### Passage to read
It'd be interesting to see a similar article but with a AMD/ATI focus. Top cards on the ATI/AMD side for me would be:

  • Radeon 9700 Pro
  • Radeon X800 Series (This series of cards was baller back in the day. Completely destroyed Nvidia's Geforce 6800 series with Anisotropic filtering). It was also the first card series (for me) that allowed the jump from 1280x1024 to 1600x1200 gaming. Fond memories of Elder Scrolls Oblivion and Half Life 2 on this card. Had the X800 XT Platinum Edition myself.
  • Radeon 5700 XT
  • Radeon 7970 - AMD fine wine here. Didnt win against the competition at time of release, but one year later - was beating the competition.
  • Radeon 4870 1GB
If we add ATI/AMD to the list and go back more years then things change a lot.

  • Nvidia TNT2. I never had one of these personally as I had a Voodoo3 3500 TV, but no one can deny how good these cards were with 2k texture sizes and a better color pallet than the Voodoo cards. You can include the TNT as there wasn't a huge difference.
  • ATI Radeon 7200. These cards put the Geforce cards against the wall, as they had hidden features like early pixel and vertex shading abilities, and were cheaper.
  • ATI Radeon 8500, which was considered a terrible card when released, but as time went on and Nvidia pushed for DX8.1 because the Geforce FX cards were terrible at DX9. This meant that Geforce 4 Ti's and Geforce 3's could not play games that used DX8.1, but the Radeon 8500 could. Plus John Carmack got involved and pointed out some driver bugs which unlocked the potential. It was so good that AMD eventually re-released it as the 9200, which out performed the 9000 even though the 9000 was suppose to be faster. Also, 8500 owners could flash them to 9200 and get cool new features.

### Do this
Reproduce the entire comment on ATI and AMD graphics cards word for word. The rows that come next are separate from the comment on ATI and AMD graphics cards.

### Given data
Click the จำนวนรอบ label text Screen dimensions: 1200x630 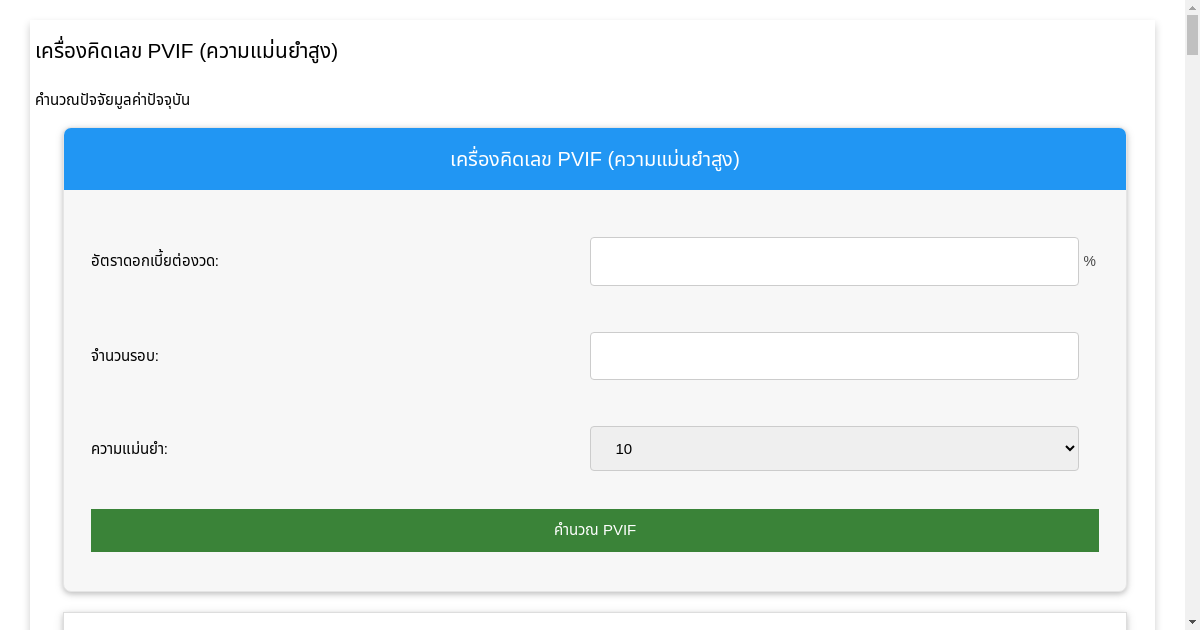tap(124, 356)
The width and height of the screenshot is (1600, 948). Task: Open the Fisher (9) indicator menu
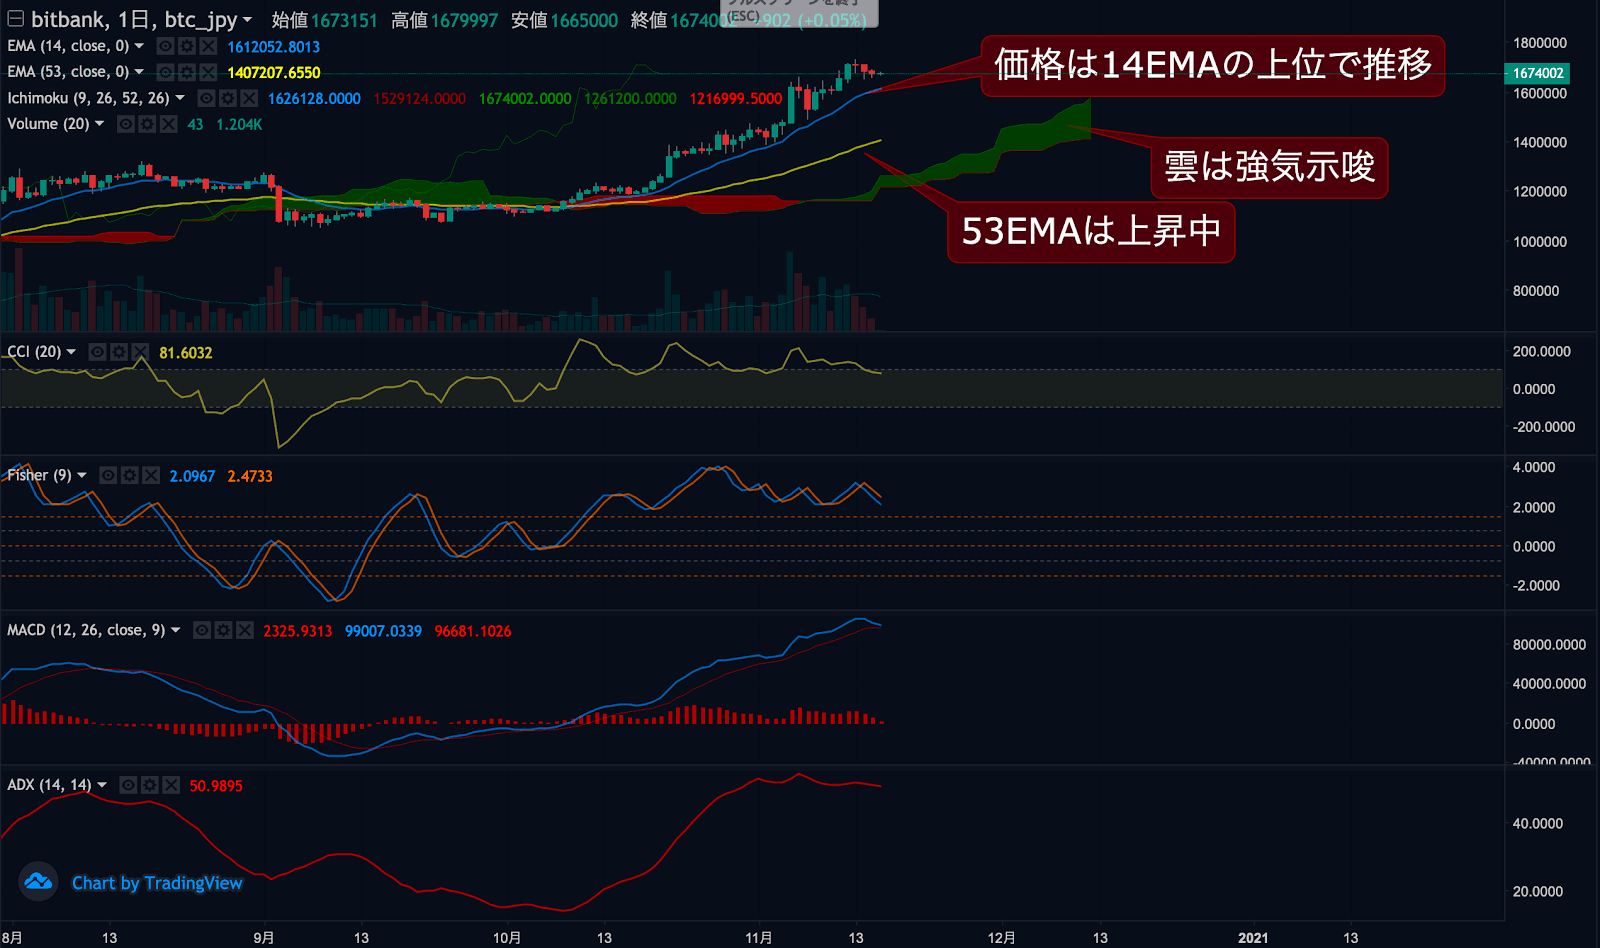[82, 476]
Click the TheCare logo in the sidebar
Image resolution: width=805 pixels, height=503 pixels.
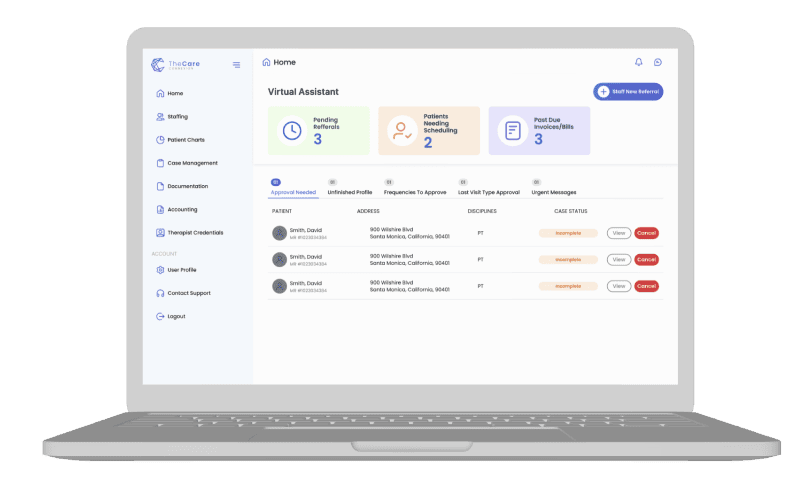point(176,65)
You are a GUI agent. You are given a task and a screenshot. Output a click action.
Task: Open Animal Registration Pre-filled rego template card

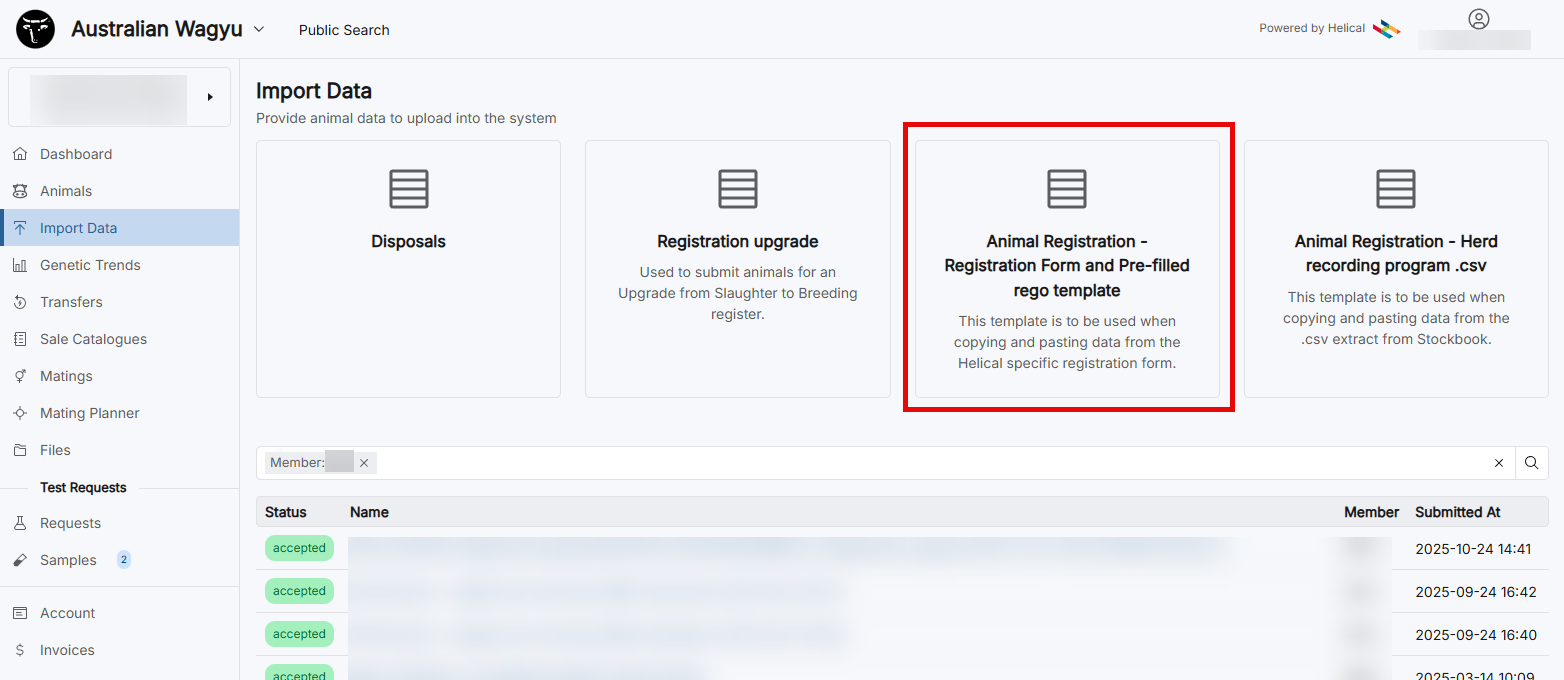pos(1067,268)
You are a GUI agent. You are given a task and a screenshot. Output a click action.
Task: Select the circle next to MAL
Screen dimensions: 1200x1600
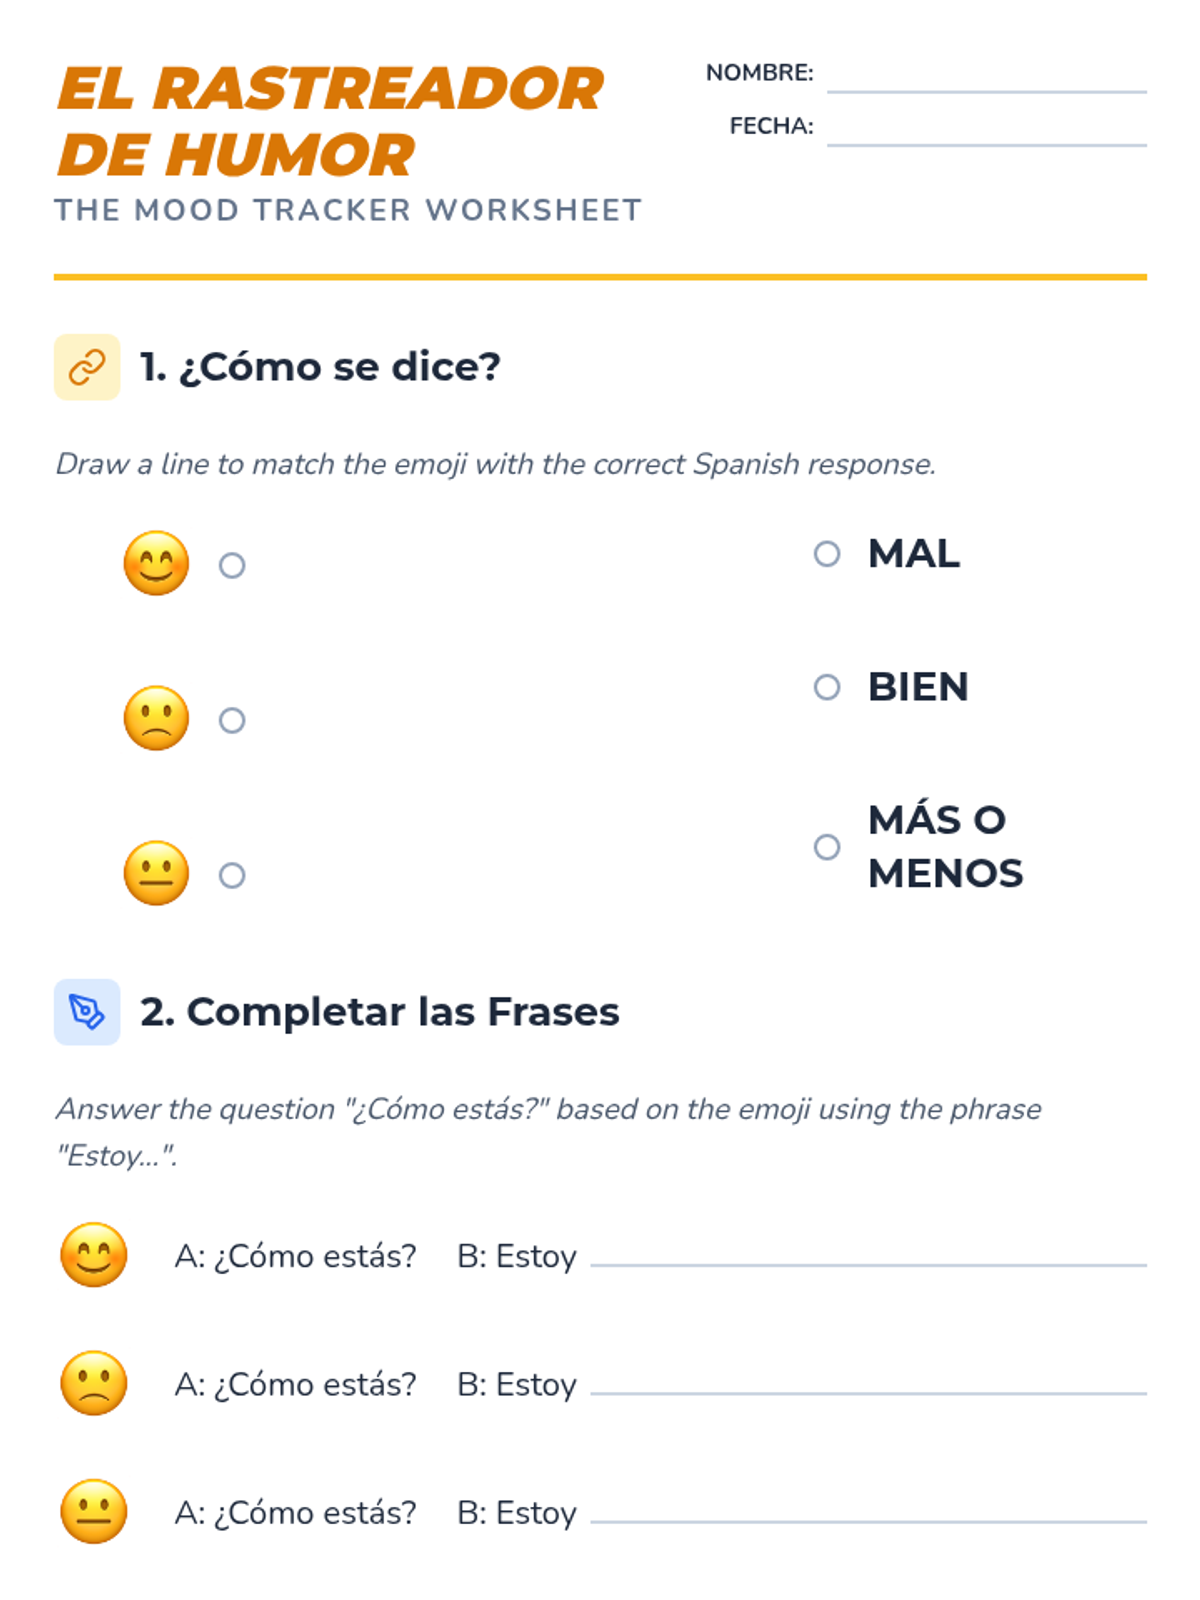point(827,554)
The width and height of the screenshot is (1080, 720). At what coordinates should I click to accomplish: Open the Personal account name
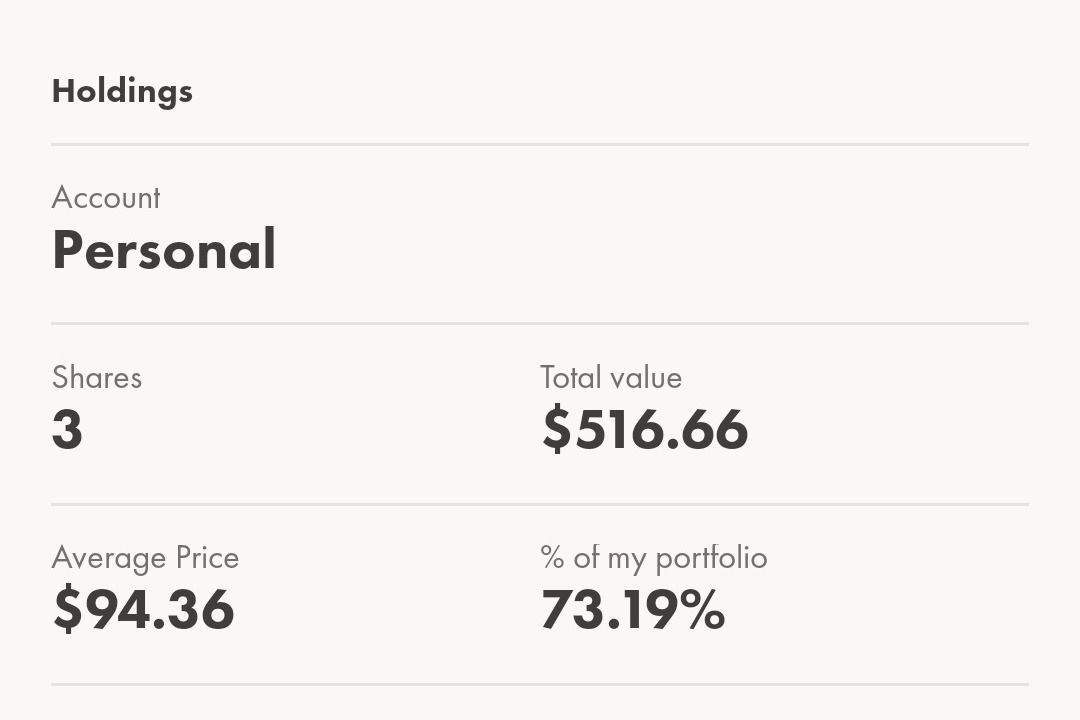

### Problem solution
It'd be interesting to see a similar article but with a AMD/ATI focus. Top cards on the ATI/AMD side for me would be:

  • Radeon 9700 Pro
  • Radeon X800 Series (This series of cards was baller back in the day. Completely destroyed Nvidia's Geforce 6800 series with Anisotropic filtering). It was also the first card series (for me) that allowed the jump from 1280x1024 to 1600x1200 gaming. Fond memories of Elder Scrolls Oblivion and Half Life 2 on this card. Had the X800 XT Platinum Edition myself.
  • Radeon 5700 XT
  • Radeon 7970 - AMD fine wine here. Didnt win against the competition at time of release, but one year later - was beating the competition.
  • Radeon 4870 1GB
If we add ATI/AMD to the list and go back more years then things change a lot.

  • Nvidia TNT2. I never had one of these personally as I had a Voodoo3 3500 TV, but no one can deny how good these cards were with 2k texture sizes and a better color pallet than the Voodoo cards. You can include the TNT as there wasn't a huge difference.
  • ATI Radeon 7200. These cards put the Geforce cards against the wall, as they had hidden features like early pixel and vertex shading abilities, and were cheaper.
  • ATI Radeon 8500, which was considered a terrible card when released, but as time went on and Nvidia pushed for DX8.1 because the Geforce FX cards were terrible at DX9. This meant that Geforce 4 Ti's and Geforce 3's could not play games that used DX8.1, but the Radeon 8500 could. Plus John Carmack got involved and pointed out some driver bugs which unlocked the potential. It was so good that AMD eventually re-released it as the 9200, which out performed the 9000 even though the 9000 was suppose to be faster. Also, 8500 owners could flash them to 9200 and get cool new features.